3. If you dont already own a firearm, DO NOT run out and buy a $1200.00 pistol. You will look like a dick when it comes time for firearms training and cant hit shit with it.

4. Dont be "THAT" guy. You'll soon see what I'm talking about. If you dont find "THAT" guy in your class, Then you may be "THAT" guy.
Lotsa luck...stay safe.


#4 = Single most important piece of advise...EVER.
Link Posted: 7/21/2008 11:39:40 PM EDT
I was "that" guy in the academy. Maybe not the type you guys speak of, but I was. My instructor made me the butt of his jokes and I think that I made their academy experience all the much better. My instructor also wrote me a letter upon graduation thanking me for making his classes funner.

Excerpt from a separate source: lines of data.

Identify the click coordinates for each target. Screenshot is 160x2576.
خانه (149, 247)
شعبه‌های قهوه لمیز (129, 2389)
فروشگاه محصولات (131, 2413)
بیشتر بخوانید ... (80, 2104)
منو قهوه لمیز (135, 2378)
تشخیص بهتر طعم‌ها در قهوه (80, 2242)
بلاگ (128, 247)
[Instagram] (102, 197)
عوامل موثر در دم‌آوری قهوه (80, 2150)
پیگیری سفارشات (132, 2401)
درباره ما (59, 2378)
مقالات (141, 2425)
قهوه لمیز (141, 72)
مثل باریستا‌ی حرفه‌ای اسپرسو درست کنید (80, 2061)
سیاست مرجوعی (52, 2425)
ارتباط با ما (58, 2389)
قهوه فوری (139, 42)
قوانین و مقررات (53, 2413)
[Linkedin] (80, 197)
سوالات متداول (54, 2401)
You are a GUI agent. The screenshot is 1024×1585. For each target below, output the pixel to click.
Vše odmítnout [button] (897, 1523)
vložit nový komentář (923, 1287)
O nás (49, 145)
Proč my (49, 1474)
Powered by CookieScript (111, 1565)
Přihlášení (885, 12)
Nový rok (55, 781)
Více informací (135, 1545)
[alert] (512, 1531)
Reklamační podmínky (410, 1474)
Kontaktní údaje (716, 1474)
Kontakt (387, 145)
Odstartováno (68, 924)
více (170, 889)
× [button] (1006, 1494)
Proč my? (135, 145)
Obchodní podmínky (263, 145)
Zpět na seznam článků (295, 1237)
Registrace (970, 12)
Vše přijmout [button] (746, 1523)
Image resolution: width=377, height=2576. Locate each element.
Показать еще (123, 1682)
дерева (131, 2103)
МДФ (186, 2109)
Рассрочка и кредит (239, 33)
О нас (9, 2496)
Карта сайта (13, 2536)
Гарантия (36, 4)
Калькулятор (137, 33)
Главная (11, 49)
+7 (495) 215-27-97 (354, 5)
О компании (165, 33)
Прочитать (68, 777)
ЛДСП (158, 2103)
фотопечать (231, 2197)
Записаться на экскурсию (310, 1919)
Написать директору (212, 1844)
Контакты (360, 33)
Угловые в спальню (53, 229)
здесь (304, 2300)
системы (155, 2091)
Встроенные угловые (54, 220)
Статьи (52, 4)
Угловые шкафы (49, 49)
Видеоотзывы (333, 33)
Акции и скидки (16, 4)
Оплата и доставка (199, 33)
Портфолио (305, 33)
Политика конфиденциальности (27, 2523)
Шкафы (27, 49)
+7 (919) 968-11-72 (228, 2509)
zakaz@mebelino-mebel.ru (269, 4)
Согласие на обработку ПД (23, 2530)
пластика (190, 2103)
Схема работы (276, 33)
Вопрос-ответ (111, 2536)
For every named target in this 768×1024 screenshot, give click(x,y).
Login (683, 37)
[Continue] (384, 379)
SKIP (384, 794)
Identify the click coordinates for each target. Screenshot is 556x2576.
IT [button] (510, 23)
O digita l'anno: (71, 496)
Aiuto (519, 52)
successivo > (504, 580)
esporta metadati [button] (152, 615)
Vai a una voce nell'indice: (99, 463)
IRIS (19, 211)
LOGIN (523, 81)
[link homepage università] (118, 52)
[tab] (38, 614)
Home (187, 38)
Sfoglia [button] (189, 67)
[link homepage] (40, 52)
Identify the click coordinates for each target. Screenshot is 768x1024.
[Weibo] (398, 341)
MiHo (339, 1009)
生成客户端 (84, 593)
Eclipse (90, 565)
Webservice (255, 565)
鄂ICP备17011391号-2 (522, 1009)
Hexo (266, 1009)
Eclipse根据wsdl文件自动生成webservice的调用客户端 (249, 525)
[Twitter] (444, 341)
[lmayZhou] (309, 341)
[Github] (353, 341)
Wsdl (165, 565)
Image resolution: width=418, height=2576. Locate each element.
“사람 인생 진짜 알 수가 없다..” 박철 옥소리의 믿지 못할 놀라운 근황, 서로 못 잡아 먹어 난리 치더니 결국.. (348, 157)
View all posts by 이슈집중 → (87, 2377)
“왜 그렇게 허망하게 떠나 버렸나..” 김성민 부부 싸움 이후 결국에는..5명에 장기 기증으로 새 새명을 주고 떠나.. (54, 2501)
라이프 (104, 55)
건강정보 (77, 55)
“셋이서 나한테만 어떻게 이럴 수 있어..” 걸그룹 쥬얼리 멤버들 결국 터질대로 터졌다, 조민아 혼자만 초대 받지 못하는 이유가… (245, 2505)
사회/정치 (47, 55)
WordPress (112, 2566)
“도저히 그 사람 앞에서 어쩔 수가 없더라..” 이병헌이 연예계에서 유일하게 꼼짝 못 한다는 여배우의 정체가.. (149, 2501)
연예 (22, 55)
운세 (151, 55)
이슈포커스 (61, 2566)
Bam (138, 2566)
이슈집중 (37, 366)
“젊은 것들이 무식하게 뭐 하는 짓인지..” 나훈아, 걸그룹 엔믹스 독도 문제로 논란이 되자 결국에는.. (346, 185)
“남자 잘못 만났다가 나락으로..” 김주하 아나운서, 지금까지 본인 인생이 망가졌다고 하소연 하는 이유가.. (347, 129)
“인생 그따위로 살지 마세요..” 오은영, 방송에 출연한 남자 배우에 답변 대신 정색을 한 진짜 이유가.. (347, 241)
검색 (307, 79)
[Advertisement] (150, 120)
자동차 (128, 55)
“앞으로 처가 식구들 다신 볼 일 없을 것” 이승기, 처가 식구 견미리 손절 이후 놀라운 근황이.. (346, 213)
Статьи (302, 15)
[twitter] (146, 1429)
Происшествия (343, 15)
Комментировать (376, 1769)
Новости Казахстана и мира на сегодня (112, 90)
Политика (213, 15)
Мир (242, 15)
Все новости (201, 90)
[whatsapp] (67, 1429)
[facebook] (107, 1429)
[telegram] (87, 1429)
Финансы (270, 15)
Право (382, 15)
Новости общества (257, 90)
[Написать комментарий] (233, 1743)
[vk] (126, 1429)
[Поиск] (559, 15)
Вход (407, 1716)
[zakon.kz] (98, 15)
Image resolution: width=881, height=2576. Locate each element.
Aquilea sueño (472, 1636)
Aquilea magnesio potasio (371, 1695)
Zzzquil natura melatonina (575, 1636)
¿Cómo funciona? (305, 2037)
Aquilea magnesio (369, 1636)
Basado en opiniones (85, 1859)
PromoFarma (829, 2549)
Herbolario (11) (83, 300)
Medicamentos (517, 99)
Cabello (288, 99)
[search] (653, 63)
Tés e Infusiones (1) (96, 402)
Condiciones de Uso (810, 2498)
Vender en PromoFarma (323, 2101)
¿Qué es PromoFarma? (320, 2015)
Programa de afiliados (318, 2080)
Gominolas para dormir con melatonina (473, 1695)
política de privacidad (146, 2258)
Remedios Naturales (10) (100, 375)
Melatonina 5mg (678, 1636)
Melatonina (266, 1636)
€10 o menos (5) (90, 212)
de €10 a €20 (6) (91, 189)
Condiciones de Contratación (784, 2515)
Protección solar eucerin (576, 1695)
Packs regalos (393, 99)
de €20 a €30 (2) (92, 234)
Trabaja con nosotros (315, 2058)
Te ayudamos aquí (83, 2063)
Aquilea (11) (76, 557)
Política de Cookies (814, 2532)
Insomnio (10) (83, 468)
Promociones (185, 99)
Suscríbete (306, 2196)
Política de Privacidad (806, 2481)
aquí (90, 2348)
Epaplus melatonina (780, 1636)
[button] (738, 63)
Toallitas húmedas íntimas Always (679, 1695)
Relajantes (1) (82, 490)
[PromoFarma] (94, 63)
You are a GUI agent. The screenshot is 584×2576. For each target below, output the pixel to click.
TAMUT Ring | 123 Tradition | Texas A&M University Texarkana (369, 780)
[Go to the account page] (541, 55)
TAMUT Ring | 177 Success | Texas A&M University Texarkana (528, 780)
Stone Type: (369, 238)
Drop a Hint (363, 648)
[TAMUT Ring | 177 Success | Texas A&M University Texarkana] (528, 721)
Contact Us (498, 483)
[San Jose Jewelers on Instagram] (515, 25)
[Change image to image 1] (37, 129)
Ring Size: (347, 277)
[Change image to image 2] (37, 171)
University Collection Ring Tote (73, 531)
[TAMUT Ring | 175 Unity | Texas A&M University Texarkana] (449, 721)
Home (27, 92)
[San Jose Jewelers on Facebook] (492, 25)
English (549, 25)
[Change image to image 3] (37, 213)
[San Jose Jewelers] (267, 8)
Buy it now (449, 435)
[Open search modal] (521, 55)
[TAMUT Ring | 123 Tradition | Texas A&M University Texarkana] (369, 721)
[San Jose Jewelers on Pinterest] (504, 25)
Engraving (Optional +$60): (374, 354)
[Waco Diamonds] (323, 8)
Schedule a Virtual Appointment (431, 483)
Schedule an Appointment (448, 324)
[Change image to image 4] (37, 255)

It also helped to be Top Gun and Top 5.

Just pay attention in class and make sure you completely understand the material that's covered. There is a lot of liability with this job and you will learn that soon. Make the best of your experiences because this is one of the best career paths ever imo.
Link Posted: 7/22/2008 7:24:20 PM EDT
"That guy" is a real diplomatic and family rated description. Usually they had names like tard, sluggo, cement head and many more containing variations that included an "A" and a couple of "S"'s.

Follow the rules, don't be the class clown (it may haunt you beyond the academy), study hard and keep the nose clean. The clowns that want to act bad-ass or act like they're seasoned veterans are spotted immediately. We call them "the guys with their hands in air, saying "Pick on me, pick on me!" and we oblige them.